DOI will review each of the eight rate filings individually, and the department can reject proposals if it finds that the increases are "not reasonable in relation to health plan benefits, or if they are excessive or inadequate or use rating factors that are discriminatory or not actuarially sound," the department wrote in an advisory.

Last year, several carriers proposed rate increases larger than the versions that were ultimately approved.

DOI plans a virtual public hearing on June 17, where insurance carriers will present their proposals and others are invited to offer testimony, ahead of a final decision expected in August.

"We're going to tell them it's unaffordable, reject them. They can reject them," Hurst said. "Maybe the insurers need to go back to the drawing board and reopen these contract negotiations with hospitals and pharma companies."

The vast majority of the merged market rate increases would be driven by increasing medical and pharmacy claims, according to data insurers submitted to the state, with administrative costs, taxes and fees accounting for less than one-tenth of the total average hike.

Individual and small group health plans are required to spend 88% of premium dollars on health care services instead of administrative or other costs.

Insurers have long contended their hands are tied by high provider and prescription drug prices. Lora Pellegrini, president of the Massachusetts Association of Health Plans group that represents insurers, said carriers "are frustrated, too."

"Premiums reflect those underlying health care costs. We have seen rate demands from providers in the high double digits. We have one provider who's asked for a 70% increase in their rate. Plans can only do so much," Pellegrini said. "The power of providers who have only gotten bigger and bigger with consolidation make it very hard for health plans to negotiate a robust deal, because consumers want these hospital systems in their networks."

Pellegrini pointed to financial headaches at MassHealth and the Group Insurance Commission, the latter of which needed a $240 million funding injection to continue paying claims for its 460,000 public employee members through the end of the fiscal year.

"Private-sector health plans have those same challenges," she said.

Margins for private health insurers have been steadily declining. After peaking at 2.8% in 2020, the median private health insurer total margin dropped into the red in 2023 and fell again to -1.06% in 2024, according to data MAHP shared with the News Service.

Financial strain is rampant across the health care landscape. Total health care spending per capita in Massachusetts surged 8.6% from 2022 to 2023, more than twice the benchmark intended to represent a cost-containment goal. Watchdogs regularly warn about patients grappling with high premiums and medication costs.

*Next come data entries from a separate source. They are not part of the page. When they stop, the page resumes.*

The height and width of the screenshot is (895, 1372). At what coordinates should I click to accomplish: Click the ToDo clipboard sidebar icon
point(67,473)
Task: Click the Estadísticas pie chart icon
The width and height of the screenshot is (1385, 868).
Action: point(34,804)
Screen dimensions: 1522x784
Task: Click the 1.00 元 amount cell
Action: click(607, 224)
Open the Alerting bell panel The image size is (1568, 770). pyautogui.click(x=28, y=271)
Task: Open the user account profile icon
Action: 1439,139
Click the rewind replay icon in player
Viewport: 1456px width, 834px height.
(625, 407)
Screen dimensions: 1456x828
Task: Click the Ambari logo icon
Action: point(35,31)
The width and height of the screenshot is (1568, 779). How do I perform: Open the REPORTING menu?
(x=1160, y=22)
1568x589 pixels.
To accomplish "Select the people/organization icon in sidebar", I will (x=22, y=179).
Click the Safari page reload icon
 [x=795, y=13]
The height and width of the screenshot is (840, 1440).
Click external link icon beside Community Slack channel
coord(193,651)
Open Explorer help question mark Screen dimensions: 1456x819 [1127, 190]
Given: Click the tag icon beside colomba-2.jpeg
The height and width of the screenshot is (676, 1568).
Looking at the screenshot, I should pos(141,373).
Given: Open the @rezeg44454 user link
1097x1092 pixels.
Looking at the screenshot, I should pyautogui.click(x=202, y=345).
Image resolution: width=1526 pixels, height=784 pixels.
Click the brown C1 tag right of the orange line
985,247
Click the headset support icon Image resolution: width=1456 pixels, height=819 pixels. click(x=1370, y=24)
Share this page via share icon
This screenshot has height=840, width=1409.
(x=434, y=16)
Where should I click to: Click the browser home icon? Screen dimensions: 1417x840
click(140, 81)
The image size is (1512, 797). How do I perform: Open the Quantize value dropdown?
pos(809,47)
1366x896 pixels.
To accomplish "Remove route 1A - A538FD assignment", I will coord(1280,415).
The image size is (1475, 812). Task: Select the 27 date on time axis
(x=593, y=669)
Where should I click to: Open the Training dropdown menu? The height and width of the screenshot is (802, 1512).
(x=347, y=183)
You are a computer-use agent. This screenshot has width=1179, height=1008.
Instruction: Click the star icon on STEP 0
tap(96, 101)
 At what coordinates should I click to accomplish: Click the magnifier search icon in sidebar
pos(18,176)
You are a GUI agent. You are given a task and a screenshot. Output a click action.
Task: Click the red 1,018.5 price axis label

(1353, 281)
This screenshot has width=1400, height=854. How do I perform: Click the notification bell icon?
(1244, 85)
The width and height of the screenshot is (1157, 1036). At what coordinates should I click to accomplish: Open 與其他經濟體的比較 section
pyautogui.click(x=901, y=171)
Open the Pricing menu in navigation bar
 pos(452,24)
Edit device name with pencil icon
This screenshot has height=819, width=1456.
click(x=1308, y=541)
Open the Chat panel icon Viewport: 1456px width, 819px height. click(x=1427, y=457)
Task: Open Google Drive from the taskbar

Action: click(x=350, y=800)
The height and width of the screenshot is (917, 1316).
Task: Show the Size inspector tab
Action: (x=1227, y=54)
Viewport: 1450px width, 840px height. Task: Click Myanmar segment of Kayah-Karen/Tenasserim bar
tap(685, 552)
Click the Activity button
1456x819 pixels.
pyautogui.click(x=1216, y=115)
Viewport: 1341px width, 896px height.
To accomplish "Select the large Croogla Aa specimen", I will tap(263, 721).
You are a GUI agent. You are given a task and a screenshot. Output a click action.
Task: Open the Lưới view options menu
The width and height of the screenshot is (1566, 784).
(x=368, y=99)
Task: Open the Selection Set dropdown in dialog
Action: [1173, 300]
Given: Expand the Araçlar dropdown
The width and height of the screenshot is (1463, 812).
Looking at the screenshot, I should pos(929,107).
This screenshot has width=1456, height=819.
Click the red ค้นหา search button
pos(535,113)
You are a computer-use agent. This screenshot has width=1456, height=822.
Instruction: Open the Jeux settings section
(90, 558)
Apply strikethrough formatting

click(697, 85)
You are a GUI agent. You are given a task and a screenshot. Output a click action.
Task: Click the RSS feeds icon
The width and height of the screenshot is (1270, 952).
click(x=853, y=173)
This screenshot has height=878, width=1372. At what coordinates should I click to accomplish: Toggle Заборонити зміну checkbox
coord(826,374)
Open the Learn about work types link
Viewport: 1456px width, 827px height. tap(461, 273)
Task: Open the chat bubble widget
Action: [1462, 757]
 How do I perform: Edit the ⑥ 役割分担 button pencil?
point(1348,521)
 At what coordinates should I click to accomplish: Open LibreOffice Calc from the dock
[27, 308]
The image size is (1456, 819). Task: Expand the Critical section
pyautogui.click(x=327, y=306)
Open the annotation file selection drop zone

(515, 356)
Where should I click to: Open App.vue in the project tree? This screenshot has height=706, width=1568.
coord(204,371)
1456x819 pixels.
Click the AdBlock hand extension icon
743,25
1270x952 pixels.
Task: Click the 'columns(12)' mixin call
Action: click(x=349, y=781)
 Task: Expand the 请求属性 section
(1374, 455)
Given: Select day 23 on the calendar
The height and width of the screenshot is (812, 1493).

The Division of Insurance has already flexed new authority to scrutinize health care costs. A market oversight law Healey signed in January tasked the office's regulators with determining whether proposed rates are "excessive" by considering "affordability for consumers and purchasers of health insurance products."

On March 12, the division issued regulatory guidance requiring insurance carriers to limit the growth of deductibles and copays to the rate of medical inflation, or roughly 4.8%.

"We are actively looking at other actions we can take to contain these health costs," Healey said. "Everyone has a role to play – insurers, hospitals, the pharmaceutical industry – and everyone will need to step up to make Massachusetts a more affordable place to live and do business."

Healey and the Legislature last term agreed on a hospital oversight and market review law and a measure intended to rein in prescription drug costs. While implementation of those laws unfolds, policymakers are weighing additional action to address what one top senator dubbed a health system that is "falling apart."

Asked how confident she is that Beacon Hill Democrats can navigate the thicket of competing interests to achieve additional reforms, McAnenny replied simply, "I hold out hope."